Meet Marc Stach – The Newest Attorney at Harris Cook LLP
Marc Stach is a 30-year resident of Tarrant County and an accomplished attorney having practiced over 21 years in three exciting areas of the law.
He has been married for 23 years and has two wonderful children. Marc recently joined us at Harris Cook, LLP and sat down to talk about his decision and his work in the legal profession.
What led you to join Harris Cook, LLP?
Well, they asked me to join them. I had a good relationship already with current and former Harris co-leaders, including David Cook, Rachel Wright and Kimberly Fitzpatrick, all three whom I knew prior to joining Harris Cook.
What was it about this firm that appealed to you?
One, they’ve been in Arlington a long time, the same as my practice. Two, they have a diverse practice area, which is the same as I have. And three, they have a very good firm culture in terms of the relationships among the people who work at the firm.
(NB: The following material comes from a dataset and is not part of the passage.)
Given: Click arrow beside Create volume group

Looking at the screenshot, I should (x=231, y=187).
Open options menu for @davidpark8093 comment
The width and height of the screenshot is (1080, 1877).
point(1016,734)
You have four primary areas of your practice: Business Transactions, Business Litigation, Probate and Estate Planning. Why did you end up in those areas of law?
As far back as I can remember I have wanted to be a transactional lawyer. Growing up, my best friend’s father was a bank lawyer and worked in-house for a financial institution. I knew I wanted to go to law school and wanted to be a lawyer who gets to read and write as a part of his profession. With that in mind, I went to law school and focused on transaction-based courses, secured transactions, sales, uniform commercial code courses, leasing, etc. Upon graduating from law school, I accepted a position to work with the world’s largest commercial lender. It was exclusively transactional work for the first three years of my practice, but it gave me a good footing in understanding how businesses operate.
When I left Citigroup, I went to work for another Arlington firm for 16 years from 2001 to 2017. I continued to concentrate my practice in the areas of banking transactions and slowly migrated into business transactions, representing not the banks exclusively, but bank customers. I was fortunate enough to practice side by side with an attorney 15 years my senior who also practiced in estate planning and probate. As I quickly learned, his reasoning was that a lot of our clients were small business owners, and business succession planning was part of both estate planning & probate and business transactions.
Estate Planning and Probate naturally complement my practice when working with small business owners and Business Litigation developed along the way. There was a void at my former firm, and I learned the litigation side of the practice from some of the senior partners there. This experience affected how I look at business transactions- knowing that if things don’t go the way businesses expect them to, there is a risk of litigation. However, such litigation experience has helped mold me into a better transactional lawyer. Smoother transactions have a lesser chance of going to litigation.
What should your clients expect from you when they work with you?
Somebody who can get along with others, which is important. Someone who is patient, tolerant and a good listener. I find it’s less important to argue, and more important to listen. I prefer to build bridges and find common ground with other parties, whether it’s a transaction I’m working on, or a piece of litigation that has a chance of settling. Litigation is not something I shy away from; however, I find it’s often best as a last resort. This outlook has allowed me to work diligently to try and resolve issues before they turn into protracted litigation.
Remaining active in the community as both a litigator and a transactional lawyer has been helpful for my career. When I do walk into court, not only do I have the 21 years of experience, I have common background with the judges on the bench who know me and my capabilities and appreciate my ability to conduct myself appropriately as I represent my clients.